父へ 50代 奈良県 第11回 佳作

自慢の父さん
城田 由希子 様 55歳

 父さん、入院してからたった一週間で誰にも看取られず、母さんのいる天国に旅立ってしまったね。病院からの知らせを受けて駆けつけたけど、間に合わなかった。

その後、私は父さんに優しく接することができなかった数年間が忘れられず、後悔の気持ちで押しつぶされそうな日々を送っていた。

ある日、父さんの携帯に、年輩の女性から着信があった。伝言を残してすぐに切れた。

「お元気ですか? ご無沙汰しております。またお電話しますね」

私は、思い切って着信番号にかけ直した。

「私は娘です。父は先月亡くなりました」

女性の息をのむような音が聞こえたんだ。

「申し上げる言葉も見つかりません」

電話口からは絞るような一言。そして泣き声。父さんを思って涙を流してくださる方がいたんだよ。涙があふれてきた。会ったこともない人に、気がつけば辛い心境を話していた。続いて女性の穏やかな声が語り始めた。「私は、子どもの頃からの友人で、ときどき電話をしていました。お会いしたことのないあなたとご家族のお顔を私は知っています。数か月前、僕の娘家族なんだと写真を送ってくださって、今、私の手元にあります」

そう言えば、父さんが珍しく私の家族と一緒の写真が欲しいと言い出し、カメラで写真を撮ったことがあったね。みんなの笑顔がなかなかいい、上出来だよと父さんが大満足していたあの写真だよ。

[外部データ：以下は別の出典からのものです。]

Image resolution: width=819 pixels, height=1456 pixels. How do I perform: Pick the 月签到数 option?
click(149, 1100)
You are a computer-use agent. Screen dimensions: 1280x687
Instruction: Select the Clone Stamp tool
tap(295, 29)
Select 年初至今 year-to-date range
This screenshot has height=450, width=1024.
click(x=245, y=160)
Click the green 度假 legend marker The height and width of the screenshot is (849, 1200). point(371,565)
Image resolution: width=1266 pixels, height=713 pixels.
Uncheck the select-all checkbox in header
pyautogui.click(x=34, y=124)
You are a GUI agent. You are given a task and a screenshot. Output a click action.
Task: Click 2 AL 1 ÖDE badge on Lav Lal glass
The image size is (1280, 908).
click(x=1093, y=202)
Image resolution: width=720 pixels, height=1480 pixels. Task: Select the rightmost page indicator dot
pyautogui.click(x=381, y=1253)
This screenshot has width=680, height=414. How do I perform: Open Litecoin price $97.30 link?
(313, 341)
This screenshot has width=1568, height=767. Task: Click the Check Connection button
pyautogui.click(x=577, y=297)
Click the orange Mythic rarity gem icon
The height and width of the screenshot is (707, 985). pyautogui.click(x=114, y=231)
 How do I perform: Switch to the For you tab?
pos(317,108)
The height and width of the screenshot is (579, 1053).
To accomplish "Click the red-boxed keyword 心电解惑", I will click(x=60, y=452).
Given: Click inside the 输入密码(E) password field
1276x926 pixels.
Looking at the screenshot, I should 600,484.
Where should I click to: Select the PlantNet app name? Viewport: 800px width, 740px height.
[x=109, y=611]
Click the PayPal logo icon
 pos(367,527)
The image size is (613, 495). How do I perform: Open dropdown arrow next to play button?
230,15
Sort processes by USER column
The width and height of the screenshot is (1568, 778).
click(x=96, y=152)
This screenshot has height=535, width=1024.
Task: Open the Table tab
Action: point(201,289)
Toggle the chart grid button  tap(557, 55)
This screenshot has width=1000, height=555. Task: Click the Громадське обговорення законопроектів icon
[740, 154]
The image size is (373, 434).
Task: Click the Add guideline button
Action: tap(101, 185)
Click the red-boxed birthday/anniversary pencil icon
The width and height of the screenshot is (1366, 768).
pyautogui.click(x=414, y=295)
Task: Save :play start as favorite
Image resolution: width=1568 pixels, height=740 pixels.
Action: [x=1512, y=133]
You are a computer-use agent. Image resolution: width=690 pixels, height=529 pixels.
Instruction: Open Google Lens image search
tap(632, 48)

「お礼の電話をすると、自慢の娘なんだとうれしそうでしたよ。充分優しくしてこられたのだから、後悔せず元気に過ごしてくださいね」

電話を切って、例の写真を見たよ。父さんの笑顔はとびっきり素敵だ。横で私も笑ってる。「自慢の娘」その一言で心がふっと軽くなったよ。父さん、そう思ってくれていたんだね。すごくうれしくて、救われた気がしたよ。今頃、遅すぎるって言うかな。父さんも、私にとって永遠に「自慢の父さん」だからね。